Database Design – Should a FOREIGN KEY Column Be NULLable?

database-designerdforeign keyschema

I've been developing some database structure to cover the following business rules:

  • An invoice has many invoice_items.
  • An invoice may have many refunds
  • A refund has many invoice_items.
  • All items should be from the same invoice.
  • A refund should always have items.

So I came up with the entity-relationship diagram (ERD) shown bellow:

ERD 1

I'd like to see which invoice_items are included in the refund.

However, in this case, it would not be possible to add a FOREIGN KEY (FK) (InvoiceItems => refunds). The reason is that an invoice may or may not have refunds.

So I modified the diagram as follows:

ERD 2

Here I could add the FK (refund_invoice_items => invoice_items)

Questions

I think this can work around the FK problem, so: Do you think this is an appropriate approach or have any ideas about it?
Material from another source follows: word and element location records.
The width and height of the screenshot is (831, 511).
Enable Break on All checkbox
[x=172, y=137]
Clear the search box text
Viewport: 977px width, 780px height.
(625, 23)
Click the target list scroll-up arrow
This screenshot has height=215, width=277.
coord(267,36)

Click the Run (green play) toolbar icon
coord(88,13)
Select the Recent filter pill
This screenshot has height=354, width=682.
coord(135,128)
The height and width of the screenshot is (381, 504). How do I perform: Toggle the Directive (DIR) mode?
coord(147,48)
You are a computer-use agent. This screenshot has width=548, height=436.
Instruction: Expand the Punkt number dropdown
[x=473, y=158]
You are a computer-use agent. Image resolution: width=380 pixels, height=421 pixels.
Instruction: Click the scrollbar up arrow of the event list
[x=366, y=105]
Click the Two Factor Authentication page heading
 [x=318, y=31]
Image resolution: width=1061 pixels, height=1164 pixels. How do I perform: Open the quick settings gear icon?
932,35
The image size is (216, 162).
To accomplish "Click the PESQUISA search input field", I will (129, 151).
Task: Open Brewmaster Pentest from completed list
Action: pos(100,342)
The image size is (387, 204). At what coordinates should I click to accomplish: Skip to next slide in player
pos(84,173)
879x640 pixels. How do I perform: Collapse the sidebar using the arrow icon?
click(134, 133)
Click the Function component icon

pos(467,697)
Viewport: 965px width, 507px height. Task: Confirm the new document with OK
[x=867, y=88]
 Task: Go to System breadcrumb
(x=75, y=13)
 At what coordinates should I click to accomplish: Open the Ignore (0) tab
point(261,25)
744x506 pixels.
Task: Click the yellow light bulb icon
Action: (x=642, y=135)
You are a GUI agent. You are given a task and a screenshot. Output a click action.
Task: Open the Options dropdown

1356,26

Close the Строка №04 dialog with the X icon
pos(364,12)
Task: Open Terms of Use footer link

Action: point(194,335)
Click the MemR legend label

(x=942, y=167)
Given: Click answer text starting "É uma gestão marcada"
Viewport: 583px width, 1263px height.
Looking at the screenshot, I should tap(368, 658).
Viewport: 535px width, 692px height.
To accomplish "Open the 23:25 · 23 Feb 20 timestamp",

The main question is that if I could store NULL marks in the FK column, the first example would be better? (In my case I always add NOT NULL constraint to columns defined as FKs)

Best Answer

To me, your first diagram is good enough (in physical model perspective) with details like the following:

[invoice table]
invoice_id primary key
....

[refund table]
refund_id primary key,
invoice_id NOT NULL, -- FK
....

[invoice_item table]
invoice_item_id primary key,
invoice_id NOT null, -- FK
refund_id NULL  -- FK
....  

The data generation flow is

  1. An Invoice is created in [invoice table]
  2. One or more Invoice_items are created in [invoice_item table] referring to the invoice_id in step 1.(note invoice_id canNOT be NULL as defined in [invoice_item table], while refund_id can be null)
  3. When a refund record is generated, an associated invoice_id will be inside the record, and one or more invoice_item records (belonging to that invoice_id) will consequently be updated for their refund_id column.

However, for a pure normalized data model, your second model is more robust (note, your current model diagram has a typo, the relationship between REFUNDS and REFUNDS_INVOICE_ITEMS should be 1:N not N:1). The major advantage of model 2 is that it can meet your integrity requirement of (while model 1 cannot meet):

All (refund) items should be from the same invoice.

note: I added (refund)

But model 1 is better for real world performance (fewer joins), and I often would sacrifice space for performance. In this case, model 1 will have lots of invoice_items with refund_id NULL, while in model 2, you do not have such concerns.

So at the end of the day, you need to balance your concerns between performance/convenience and strict business requirements. In Model 2, your integrity is guaranteed by database itself and you need to guarantee your integrity at application level in model 1.